We ran a congo red pulldown assay on the cultures from the previous week to quantitatively measure the amount of curli produced. Then, we miniprepped the cell cultures to send out our parts for sequencing.

Microfluidics


Milled new designs of microfluidic device.

Week 8: 9/25 - 9/29

Microfluidics


Suspend cultures in Pbs for another round of OD calibration.
Vapor polished surface of the milled polycarbonate by heating up methylene chloride in a bunsen flask and placing the milled area over the vapor. This was done inside a fume hood.


Month 3: October Overview

Wetlab


We prepared parts for submission to the parts registry, as well as sequence verified our constructs.

Bioreactor
Cultured E. coli cultures in the bioreactor.

Microfluidics


Continuity of proofs of concept for the microfluidic device. Strong focus on optical sensor data analysis.

Week 9: 10/2 - 10/6

Wetlab


We ran the congo red pulldown assay again for our constructs.
We sequenced our constructs, and analyzed the sequence in context of our model and other parameters. Refer to our results for a detailed analysis.

Interlab


We prepared our interlab data for submission. We also collected additional data for the interlab study and ran the congo red pulldown assay again.

Bioreactor


Cultured cells in the bioreactor, but observed minimal growth.

Microfluidics


Cultured PQN4 pBAD-CsgBACEFG (curli-producing positive control) in Kan (+) liquid media to prepare for experiments with surface treatment of microfluidic device.
Ensured OD calibration by pumping the cell cultures into microfluidic chambers via inlets of the device.
Prepared Pbs-suspended cell cuture with dilution from OD600 0.1 to OD600 1.
Used syringe pump to pump the liquid cultures in.

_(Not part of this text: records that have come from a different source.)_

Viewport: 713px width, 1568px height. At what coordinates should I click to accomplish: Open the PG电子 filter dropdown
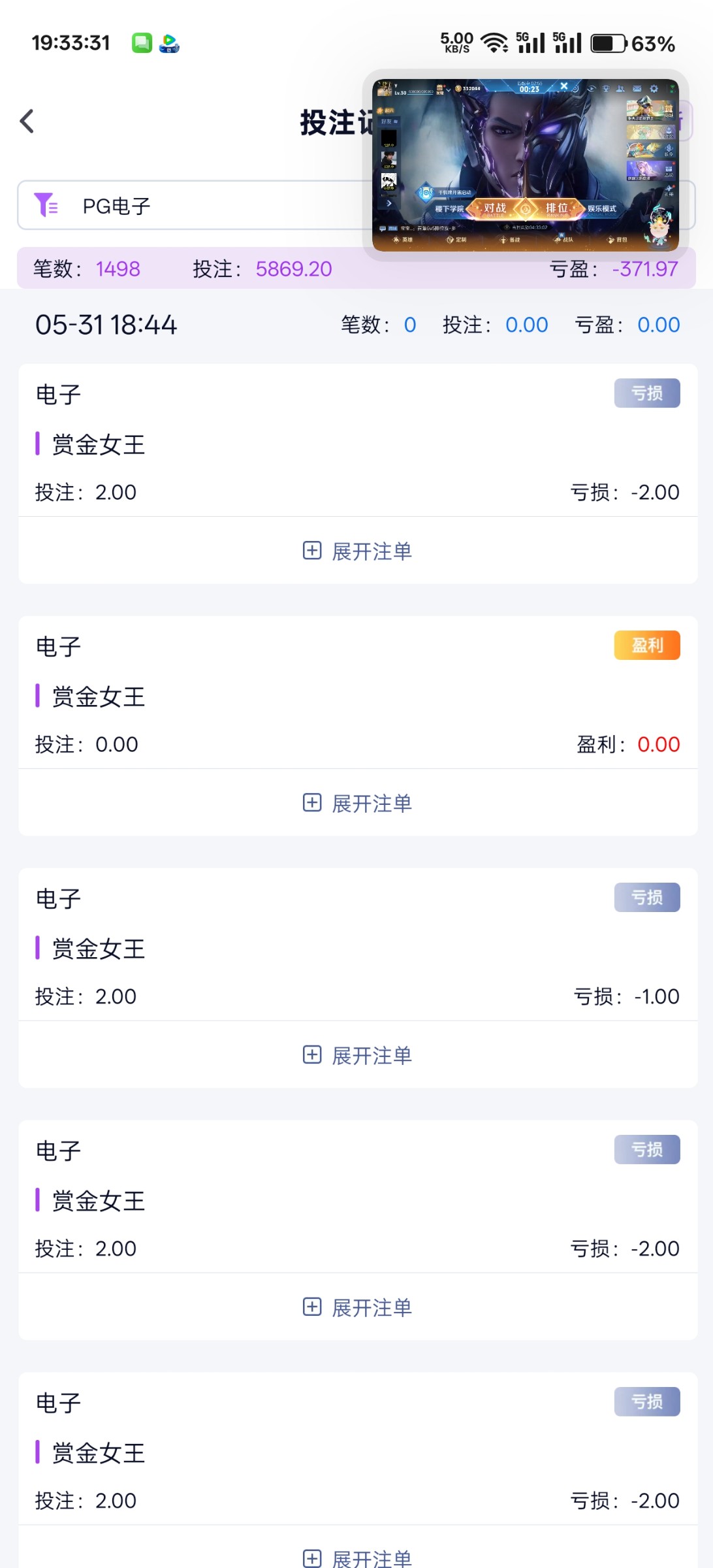tap(196, 205)
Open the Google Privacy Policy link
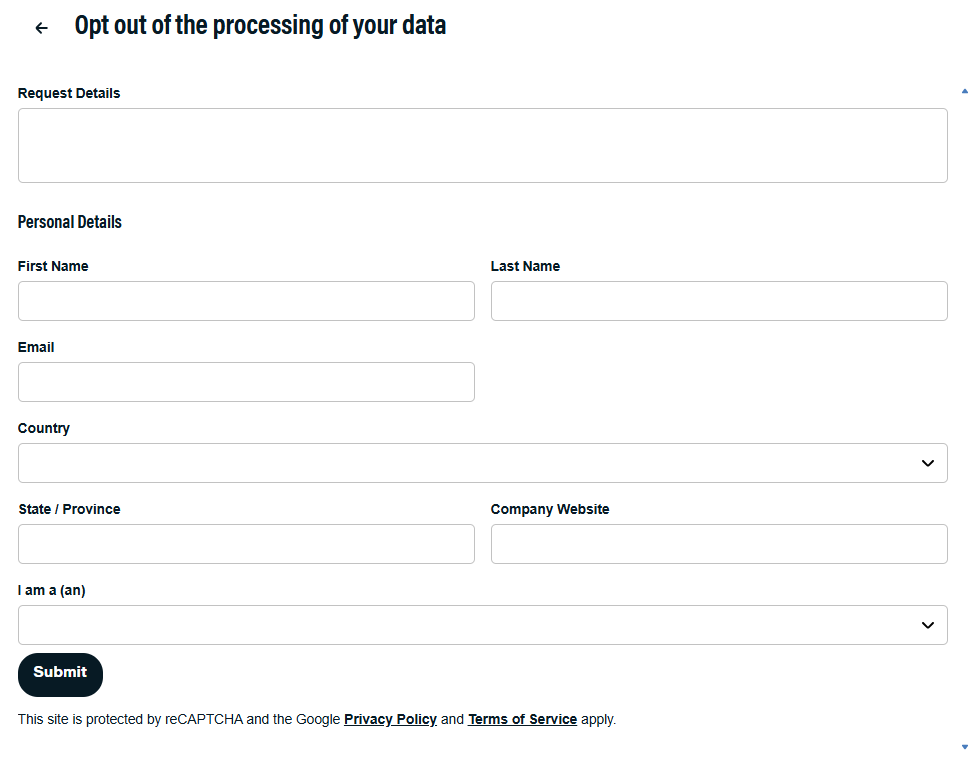Image resolution: width=977 pixels, height=769 pixels. tap(390, 719)
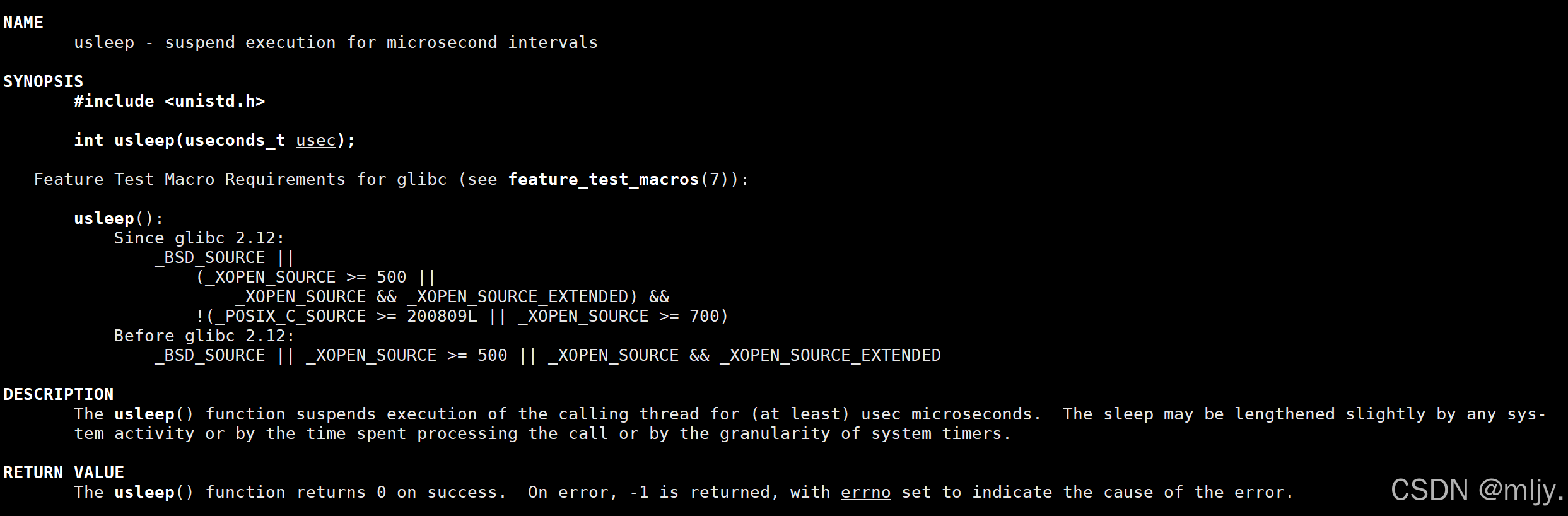The width and height of the screenshot is (1568, 516).
Task: Click underlined usec in the description paragraph
Action: (x=881, y=414)

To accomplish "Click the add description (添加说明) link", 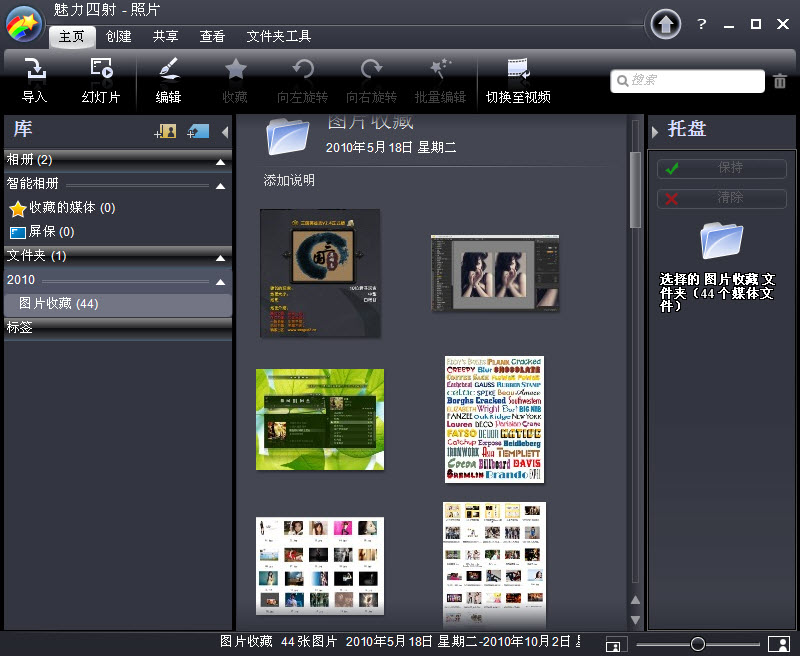I will tap(289, 180).
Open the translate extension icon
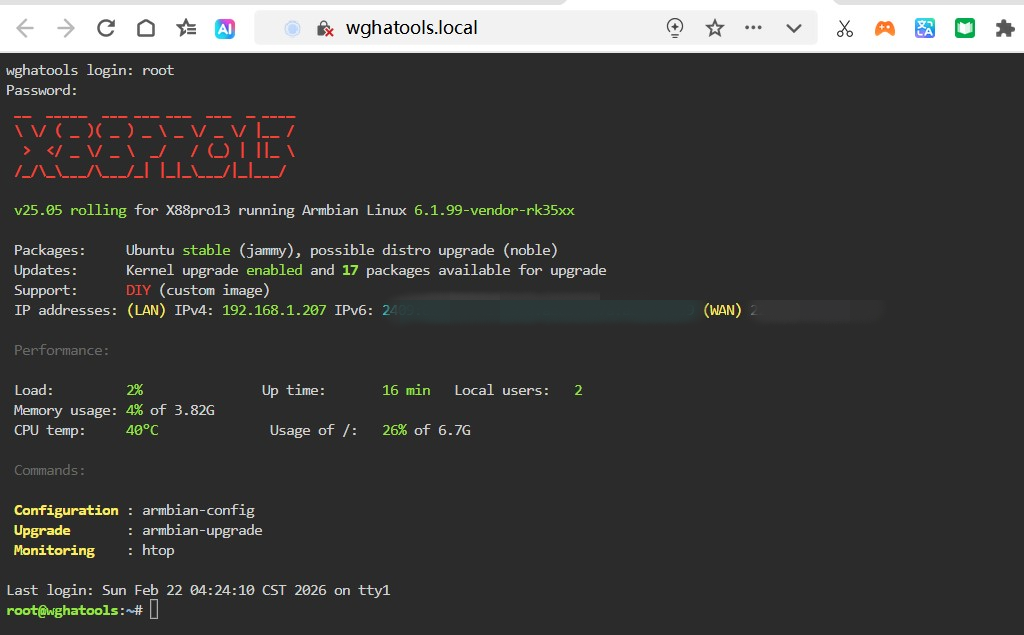The width and height of the screenshot is (1024, 635). (x=925, y=28)
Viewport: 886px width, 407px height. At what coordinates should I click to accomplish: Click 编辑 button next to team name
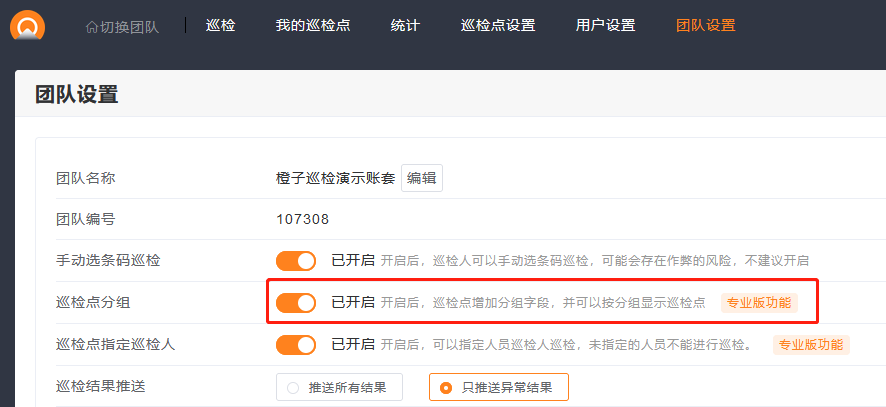pyautogui.click(x=422, y=178)
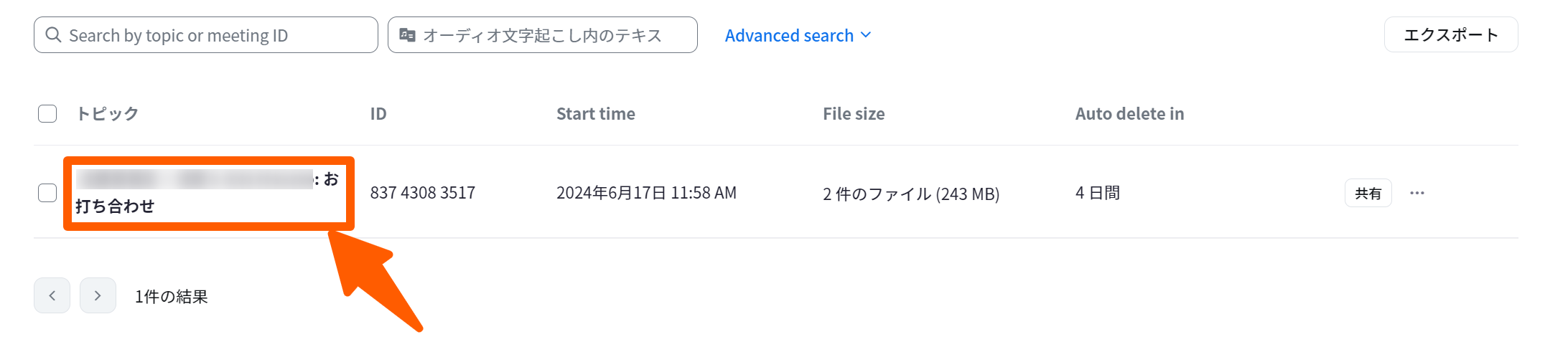Toggle the select-all recordings checkbox
The width and height of the screenshot is (1568, 347).
pos(47,114)
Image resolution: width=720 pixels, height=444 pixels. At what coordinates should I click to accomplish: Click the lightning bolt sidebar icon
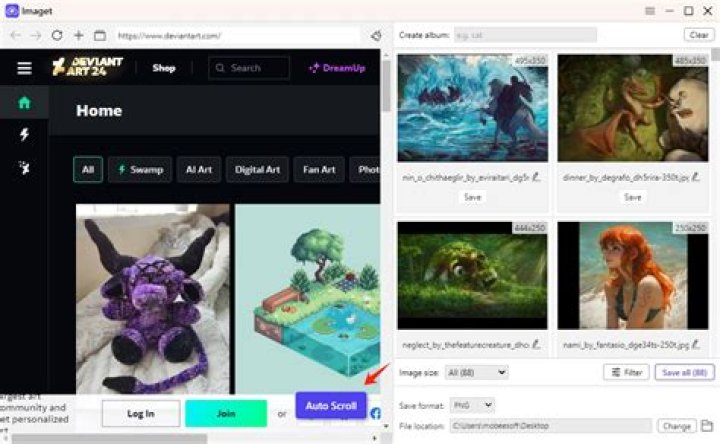pyautogui.click(x=24, y=135)
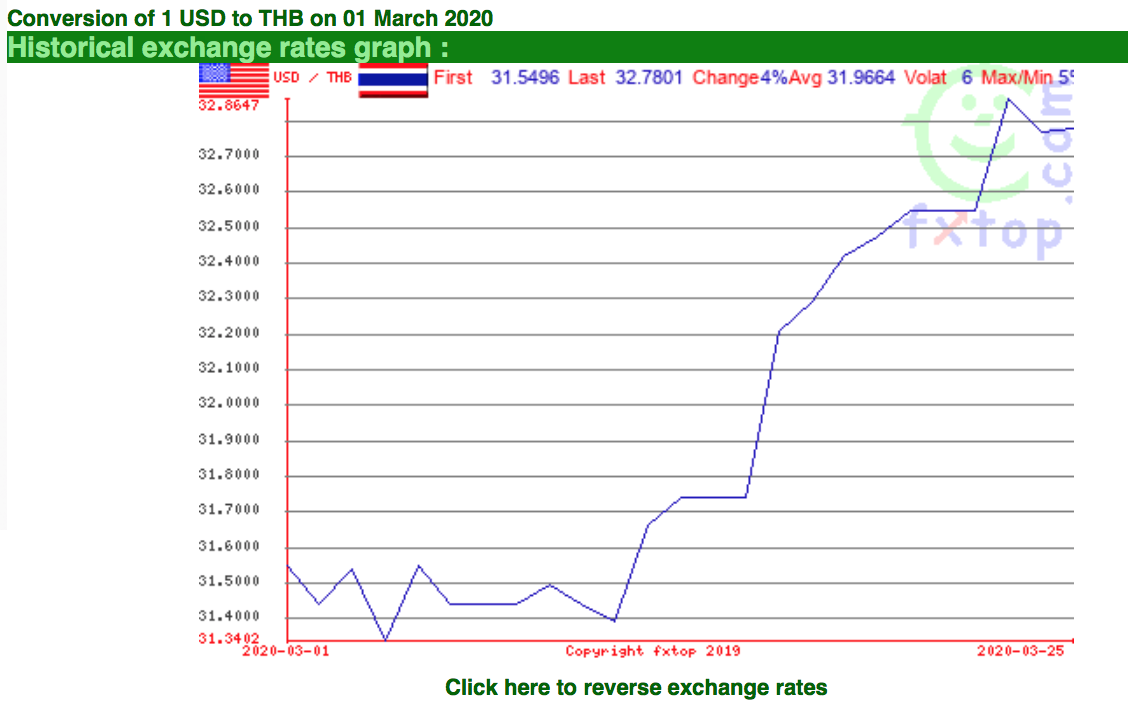Click the Change 4% statistic
Screen dimensions: 1128x723
740,77
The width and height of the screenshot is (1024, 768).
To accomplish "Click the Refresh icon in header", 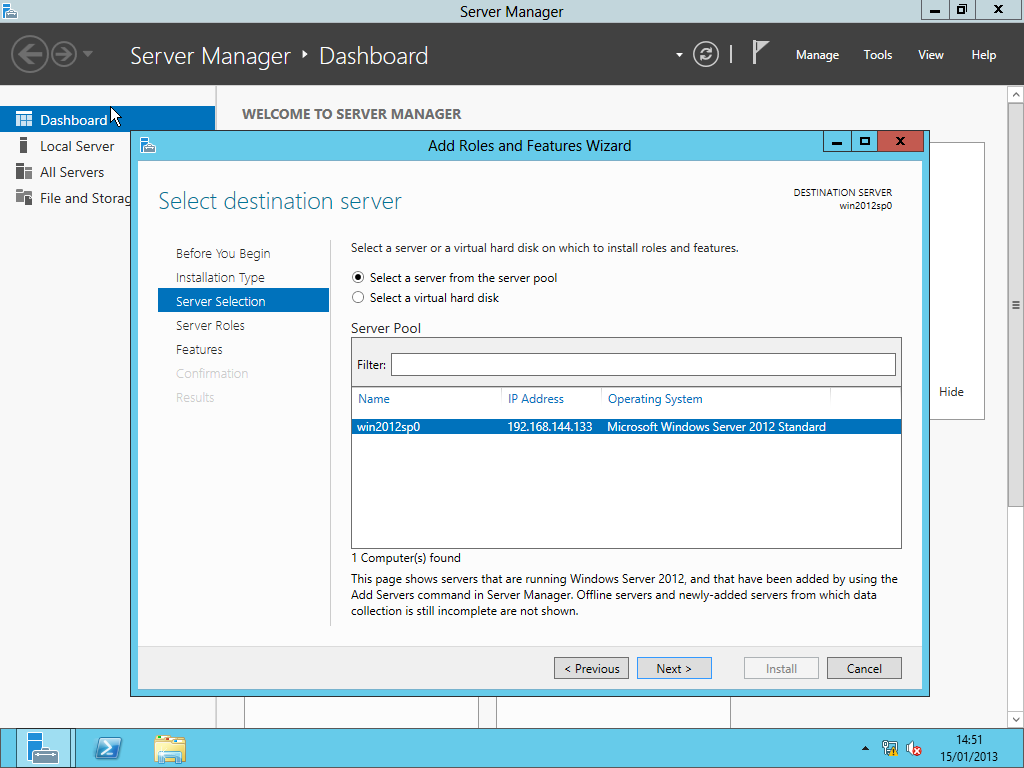I will [x=706, y=55].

Image credit to Boston U Harvardware team


Week 10: 10/9 - 10/13

Wetlab


We ran the congo red assay for a third time. We also sent more of our constructs to be sequenced since not all of the parts were able to be sequenced the first time.

Final data refer to results for more details

Week 11: 10/16 - 10/20

Wetlab


Miniprepped DNA.

Bioreactor


Final Cad Model





Week 12: 10/23 - 10/27

Wetlab


We conducted PCR on each of our miniprepped parts and cloned them into the pSB1C3 backbone for sample submission according to the submission guidelines.